Antes, enquanto os festivaleiros aguardavam por Lamar, o cocktail musical já tinha sido servido em bandeja de prata, com The Comet is Coming no Palco Vodafone. A banda londrina provou que Jazz, Eletrónica e Rock podem funcionar bem em conjunto.
Quanto a chuva já caía amiúde, o saxofone de Shabaka Hutchings, aliado às teclas de Dan Leavers e à bateria de Max Hallett, prova que o jazz está vivo e recomenda-se, é dançável, e até casa bem com um festival de verão.
A clássica Goldfrapp trouxe nova vida e novos passos para abrir a pista
Alison Goldfrapp tem uma carreira mais do que estabelecida no mundo da música eletrónica e eletropop, conhecida há décadas como uma das presenças mais fortes do estilo. Em 2023, Goldfrapp anunciou que iria lançar uma carreira a solo e o novo álbum, ‘The Love Invention’, foi lançado a dois meses do Primavera Sound.
A nova vida da britânica não demorou muito a entranhar e, numa noite em que o hip-hop foi protagonista, Goldfrapp colocou a fasquia bem elevada com uma performance que também recordou os grandes sons dos Goldfrapp (o duo que era composto pela artista e por Will Gregory).
Alison Goldfrapp © Hélio Carvalho/Notícias ao Minuto Começando pelo tema que dá o nome ao novo disco, Alison Goldfrapp surgiu toda de azul, eloquente e metódica em cada movimento, mostrando a intensa e sedutora presença que a tornaram tão conhecida. O concerto saltitou de clássicos como ‘Train’ ou ‘Rocket’, a temas mais novos, como ‘Gatto Gellatoo’ e ‘So Hard So Hot’. Já perto do final, não ficou esquecido o icónico tema de dance ‘Ooh La La’.
Mas, se Goldfrapp aperfeiçoou os passos de dança no Primavera Sound, Georgia foi a responsável por aquecer o público. Por todo o recinto, muitos foram os festivaleiros que, sentados na relva e desconhecendo a compositora, se mostraram surpreendidos pela sua atuação contagiante. E não foram poucos os que se levantaram e foram dançar para a frente do palco Vodafone. Sozinha com a sua percussão e um teclado, Georgia chegou e falou sempre de forma genuína, e aproveitou as réstias de sol e de céu limpo para arrancar com energia a ronda de concertos de pôr-de-sol.

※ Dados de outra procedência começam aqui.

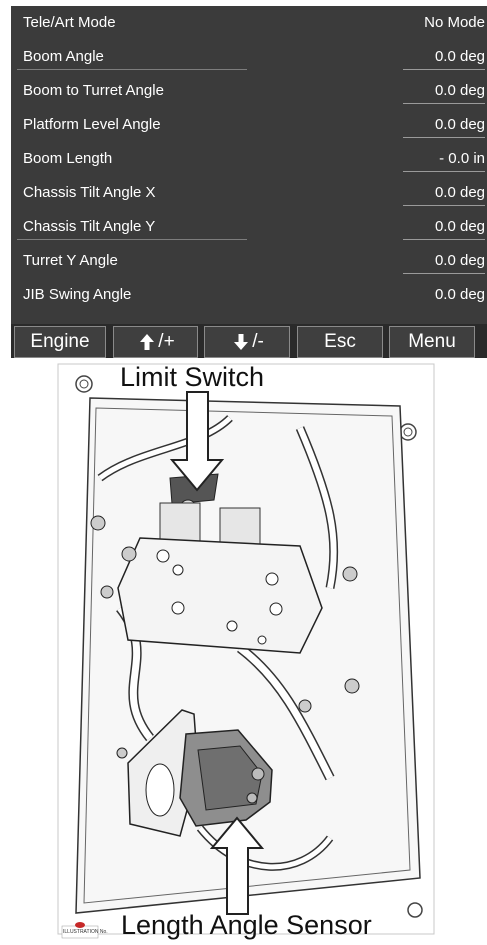 Image resolution: width=487 pixels, height=945 pixels. What do you see at coordinates (70, 260) in the screenshot?
I see `row-label: Turret Y Angle` at bounding box center [70, 260].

O primeiro dia do Primavera Sound de 2023 começou com voz portuguesa, com influência brasileira. Apresentando o seu álbum ‘Prazer Prazer’, lançado em março, Beatriz Pessoa trouxe uma sonoridade intimista, descomprimida e alegre, e temas como ‘Dona da verdade’ (com letra da própria e de dois nomes grandes da música brasileira da última década, Mallu Magalhães e Marcelo Camelo) acolheram calorosamente os primeiros festivaleiros do ano.
O Primavera Sound Porto continua esta quinta-feira, com Rosalía a encabeçar o segundo dia de festival. Rosalía voltará a um palco que já pisou em 2019, quando ainda era altamente influenciada pelas origens no flamenco, e desta vez vai ser a cabeça de cartaz de um ‘lineup’ que contará com Bad Religion, …Fred Again, Japanese Breakfast, Arlo Parks, Alvvays, The Beths, Núria Graham, e ainda com os portugueses Fumo Ninja e Quadra, entre muitos outros.